(Word and element pointing entries)
━━━━━━━━━━
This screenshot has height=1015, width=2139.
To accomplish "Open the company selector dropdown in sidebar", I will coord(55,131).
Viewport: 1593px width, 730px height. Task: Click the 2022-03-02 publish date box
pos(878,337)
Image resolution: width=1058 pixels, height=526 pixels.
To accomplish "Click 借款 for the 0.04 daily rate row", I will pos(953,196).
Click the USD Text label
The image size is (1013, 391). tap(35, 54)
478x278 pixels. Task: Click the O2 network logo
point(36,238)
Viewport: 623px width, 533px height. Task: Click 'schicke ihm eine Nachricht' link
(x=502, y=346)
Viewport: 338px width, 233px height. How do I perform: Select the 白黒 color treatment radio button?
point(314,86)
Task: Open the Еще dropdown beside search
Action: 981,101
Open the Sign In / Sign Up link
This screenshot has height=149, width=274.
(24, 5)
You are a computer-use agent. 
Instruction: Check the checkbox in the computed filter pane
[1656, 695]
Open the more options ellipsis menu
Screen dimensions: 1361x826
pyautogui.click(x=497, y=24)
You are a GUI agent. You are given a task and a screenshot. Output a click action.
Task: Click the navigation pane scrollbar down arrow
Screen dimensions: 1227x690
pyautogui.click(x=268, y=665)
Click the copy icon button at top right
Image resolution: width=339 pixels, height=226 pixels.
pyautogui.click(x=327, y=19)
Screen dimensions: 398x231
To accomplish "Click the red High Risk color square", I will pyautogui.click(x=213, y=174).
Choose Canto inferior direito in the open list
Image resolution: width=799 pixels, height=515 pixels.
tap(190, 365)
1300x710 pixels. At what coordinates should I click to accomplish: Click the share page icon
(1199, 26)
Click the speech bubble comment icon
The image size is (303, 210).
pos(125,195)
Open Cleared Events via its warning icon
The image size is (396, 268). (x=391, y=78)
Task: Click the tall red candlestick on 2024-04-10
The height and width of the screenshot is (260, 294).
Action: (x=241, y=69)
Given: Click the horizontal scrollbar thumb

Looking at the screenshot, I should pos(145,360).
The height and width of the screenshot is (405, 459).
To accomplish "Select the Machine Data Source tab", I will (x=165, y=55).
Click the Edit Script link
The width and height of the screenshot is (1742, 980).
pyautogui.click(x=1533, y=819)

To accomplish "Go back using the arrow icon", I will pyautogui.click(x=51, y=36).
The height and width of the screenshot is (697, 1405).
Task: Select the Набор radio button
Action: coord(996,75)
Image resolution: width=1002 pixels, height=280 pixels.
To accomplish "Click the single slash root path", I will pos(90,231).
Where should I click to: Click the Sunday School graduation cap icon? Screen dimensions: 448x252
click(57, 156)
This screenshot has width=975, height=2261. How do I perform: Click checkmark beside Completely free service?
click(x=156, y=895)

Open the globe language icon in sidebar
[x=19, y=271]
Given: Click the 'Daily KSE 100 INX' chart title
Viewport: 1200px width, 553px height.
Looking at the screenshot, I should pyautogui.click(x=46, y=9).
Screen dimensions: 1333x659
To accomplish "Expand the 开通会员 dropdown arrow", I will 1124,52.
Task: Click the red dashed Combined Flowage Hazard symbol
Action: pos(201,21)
━━━━━━━━━━
* _Exercise instructions_
Copy the lines above exactly as they appear, everything from the line containing "Click the Edit Script link" down to the line containing "click(x=156, y=895)", with both of those lines included.

* _Complete answer_
Click the Edit Script link
The width and height of the screenshot is (1742, 980).
pyautogui.click(x=1533, y=819)

To accomplish "Go back using the arrow icon", I will pyautogui.click(x=51, y=36).
The height and width of the screenshot is (697, 1405).
Task: Select the Набор radio button
Action: coord(996,75)
Image resolution: width=1002 pixels, height=280 pixels.
To accomplish "Click the single slash root path", I will pos(90,231).
Where should I click to: Click the Sunday School graduation cap icon? Screen dimensions: 448x252
click(57, 156)
This screenshot has width=975, height=2261. How do I perform: Click checkmark beside Completely free service?
click(x=156, y=895)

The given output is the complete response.